Wie der Auftraggeber den Auftragnehmer in Ausführungsverzug bekommt
Schadensersatz wegen Verzögerung der Leistung kann der Auftraggeber erst für eine Zeit verlangen, in der die Fälligkeit der Leistung bereits eingetreten war und der Auftragnehmer trotz anschließender Mahnung nicht geleistet hat oder die Mahnung ausnahmsweise entbehrlich war.
OLG Köln, Beschluss vom 13.02.2025 - 16 U 144/23
Sachverhalt:
Der Auftraggeber beauftragt den Auftragnehmer mit der Erbringung von Elektroarbeiten. Beim Zustandekommen des Bauvertrages haben die Parteien keinen Fertigstellungstermin vereinbart. Mit einer E-Mail vom 3.10.2018 fordert der Auftraggeber den Auftragnehmer auf, „die Arbeiten mit mehr Einsatz voranzutreiben“. Eine Fertigstellungsfrist setzt der Auftraggeber nicht.
Später beauftragte der Auftraggeber einen anderen Elektroinstallateur mit der Fertigstellung und verlangt vom Auftragnehmer einen Ausführungsverzugsschaden.
Entscheidung:
Der Auftraggeber verliert. Ihm steht kein Anspruch auf Ausführungsverzugsschaden zu. Der Auftraggeber konnte schon nicht darlegen, dass der Auftragnehmer die Leistungen bis zu einem bestimmten Zeitpunkt fertig zu stellen hatte.
Ein Fertigstellungstermin war bauvertraglich nicht vereinbart. Der Auftraggeber hat die Fertigstellung aber auch nicht ausreichend angemahnt. Die reine Aufforderung eines Auftraggebers, die Arbeiten mit mehr Einsatz voranzutreiben, ist keine solche ausreichende Mahnung.
RA Jungs Anmerkungen:
Dem Auftraggeber ist grundsätzlich dringend anzuraten, bereits im Bauvertrag einen datumsmäßig bestimmten Fertigstellungstermin verbindlich zu vereinbaren. Wenn dies der Fall ist, liegt gleichzeitig eine verbindliche Vertragsfrist als auch eine sogenannte Kalenderfrist vor.
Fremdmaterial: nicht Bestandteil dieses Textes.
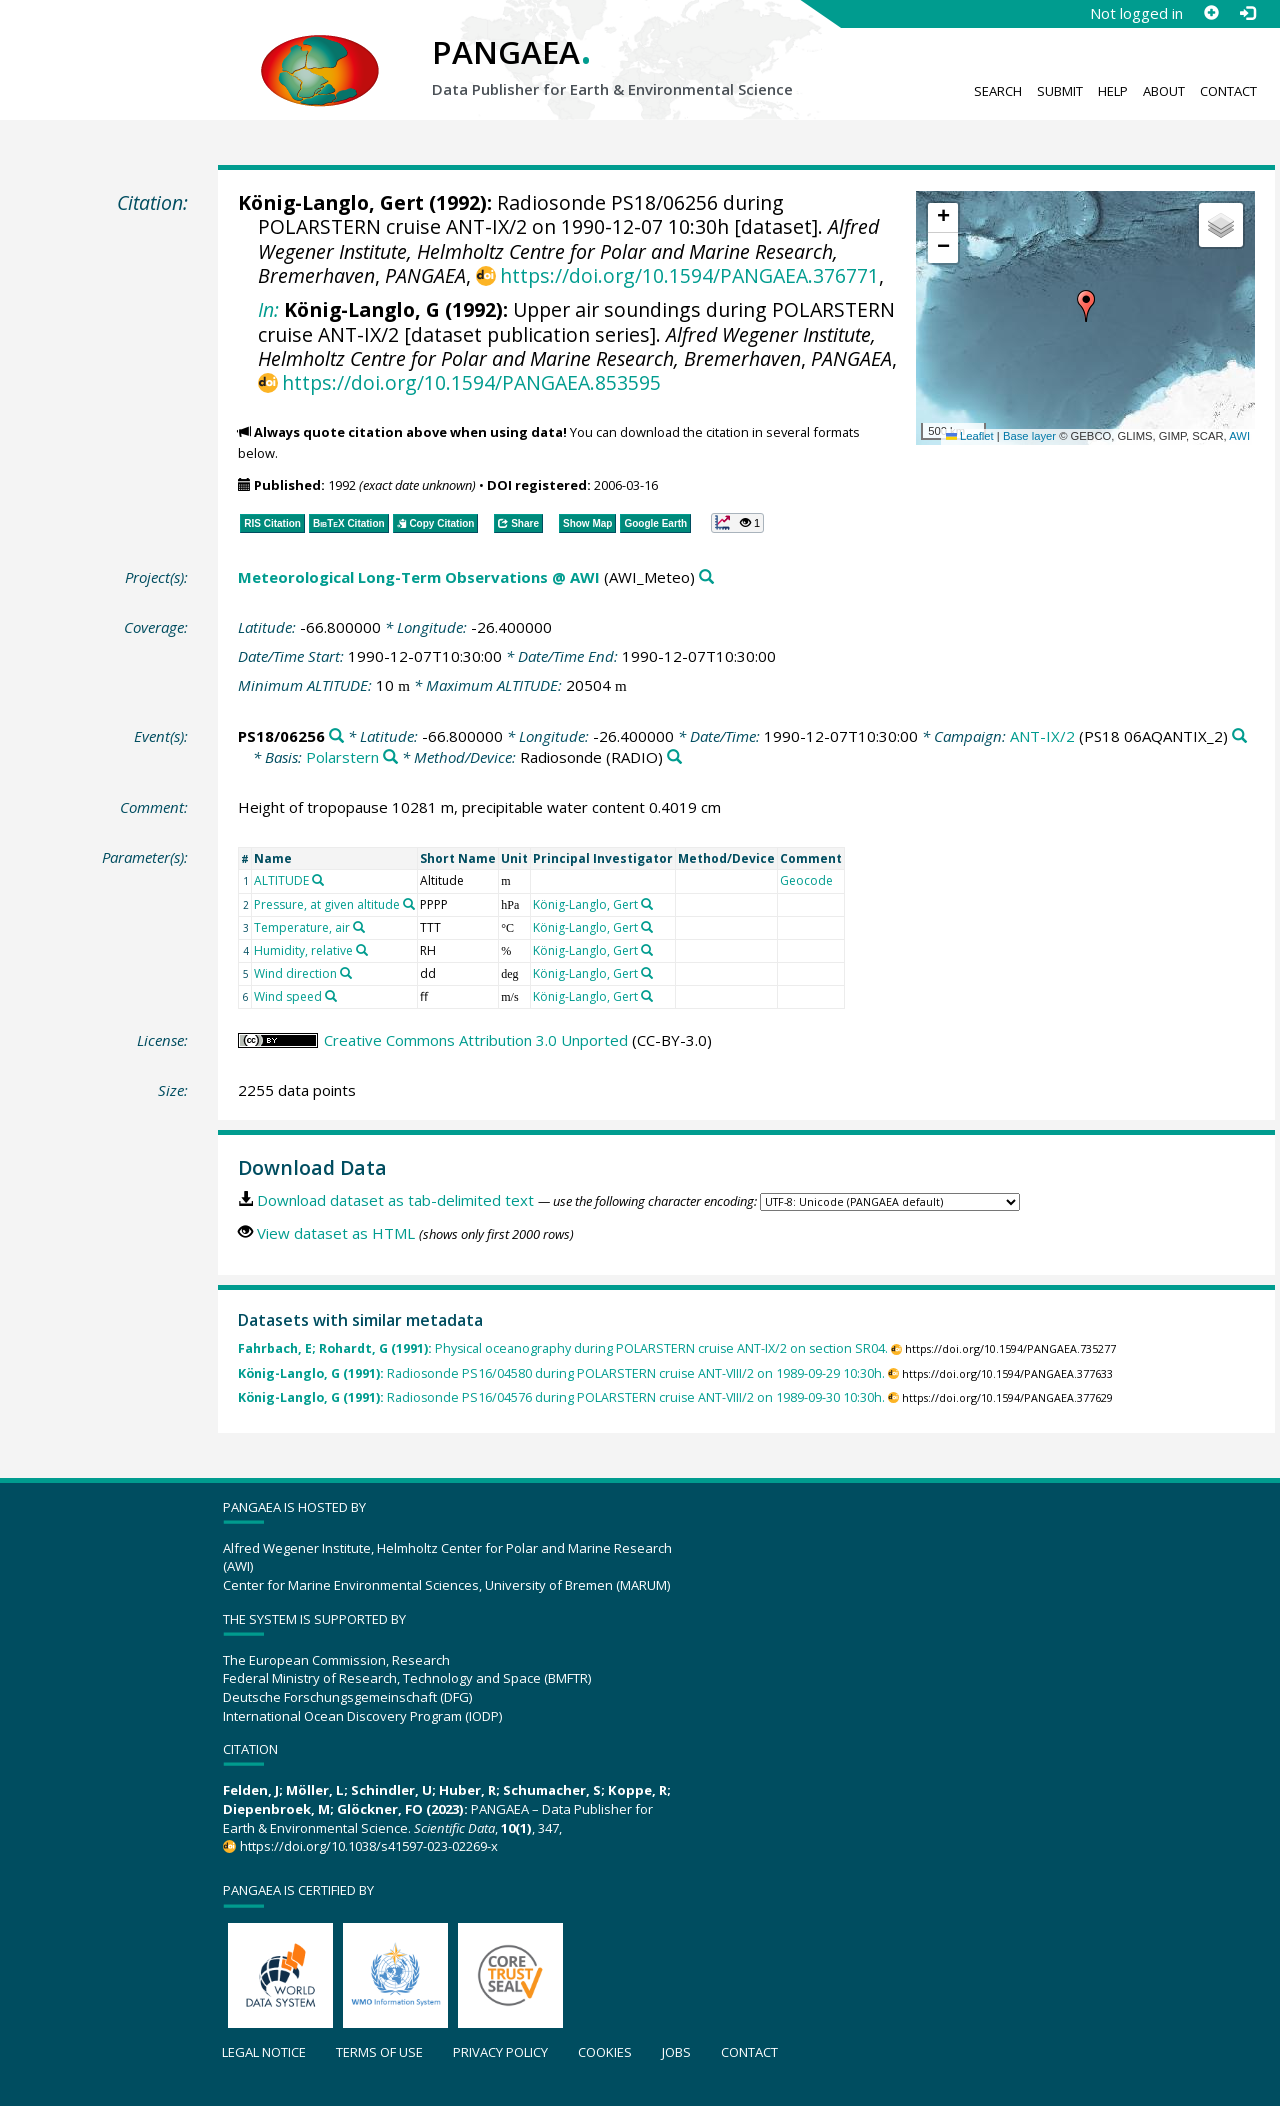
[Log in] (1247, 13)
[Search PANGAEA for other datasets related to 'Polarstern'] (390, 757)
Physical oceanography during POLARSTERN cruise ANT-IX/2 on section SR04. (563, 1348)
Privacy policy (500, 2052)
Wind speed (288, 996)
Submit (1060, 91)
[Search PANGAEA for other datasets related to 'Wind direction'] (346, 973)
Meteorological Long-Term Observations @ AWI (419, 577)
Hat der Auftragnehmer die ihm beauftragten Leistungen am Folgetag des vereinbarten Fertigstellungstermine nicht vollständig erbracht, befindet er sich an diesem Tage automatisch im Ausführungsverzug, also ohne die Notwendigkeit einer Mahnung durch den Auftraggeber.
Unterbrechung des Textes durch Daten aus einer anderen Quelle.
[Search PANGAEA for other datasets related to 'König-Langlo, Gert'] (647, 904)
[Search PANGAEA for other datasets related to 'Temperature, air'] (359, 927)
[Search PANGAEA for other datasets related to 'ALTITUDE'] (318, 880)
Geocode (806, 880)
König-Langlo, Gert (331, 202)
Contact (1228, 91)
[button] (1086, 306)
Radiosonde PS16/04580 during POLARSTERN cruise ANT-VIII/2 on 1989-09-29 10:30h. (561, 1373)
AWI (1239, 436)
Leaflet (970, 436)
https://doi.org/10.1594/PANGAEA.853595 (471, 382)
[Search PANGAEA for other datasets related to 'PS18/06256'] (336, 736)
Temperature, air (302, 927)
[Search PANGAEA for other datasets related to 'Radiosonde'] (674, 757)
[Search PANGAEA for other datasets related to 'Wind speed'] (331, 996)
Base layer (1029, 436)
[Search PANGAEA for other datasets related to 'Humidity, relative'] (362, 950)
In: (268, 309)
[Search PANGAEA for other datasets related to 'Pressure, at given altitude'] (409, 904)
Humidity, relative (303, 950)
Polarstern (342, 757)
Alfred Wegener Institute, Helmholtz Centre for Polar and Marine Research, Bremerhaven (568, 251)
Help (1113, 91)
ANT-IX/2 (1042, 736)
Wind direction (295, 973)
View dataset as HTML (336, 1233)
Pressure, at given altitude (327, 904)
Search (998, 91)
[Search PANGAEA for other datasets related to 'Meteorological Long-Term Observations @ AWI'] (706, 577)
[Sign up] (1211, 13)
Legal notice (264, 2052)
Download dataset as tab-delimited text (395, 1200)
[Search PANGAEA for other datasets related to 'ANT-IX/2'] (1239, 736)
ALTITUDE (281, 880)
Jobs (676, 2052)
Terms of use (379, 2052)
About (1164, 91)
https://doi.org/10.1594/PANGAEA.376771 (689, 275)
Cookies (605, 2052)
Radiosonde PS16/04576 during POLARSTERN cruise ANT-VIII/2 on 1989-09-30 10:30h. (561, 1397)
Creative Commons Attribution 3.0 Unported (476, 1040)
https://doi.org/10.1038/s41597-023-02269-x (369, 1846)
Haben die Parteien keinen Fertigstellungstermin bereits im Bauvertrag vereinbart, kann sich der Auftragnehmer andererseits mit der Ausführung aber auch nicht so viel Zeit lassen, wie er will. Vielmehr hat der Auftragnehmer mit den Bauleistungen in diesem Fall umgehend zu beginnen und sie unter Anspannung seines gesamten Geschäftsbetriebes zügig zu Ende zu führen. In diesem Falle liegt aber keine Kalenderfrist vor, sondern eine sogenannte Nicht-Kalenderfrist, so dass sich der Auftraggeber überlegen muss, was denn unter diesen Umständen eine angemessene Fertigstellungsfrist ist und er hat überdies, ganz entscheidend, die Fertigstellung gegenüber dem Auftragnehmer anzumahnen.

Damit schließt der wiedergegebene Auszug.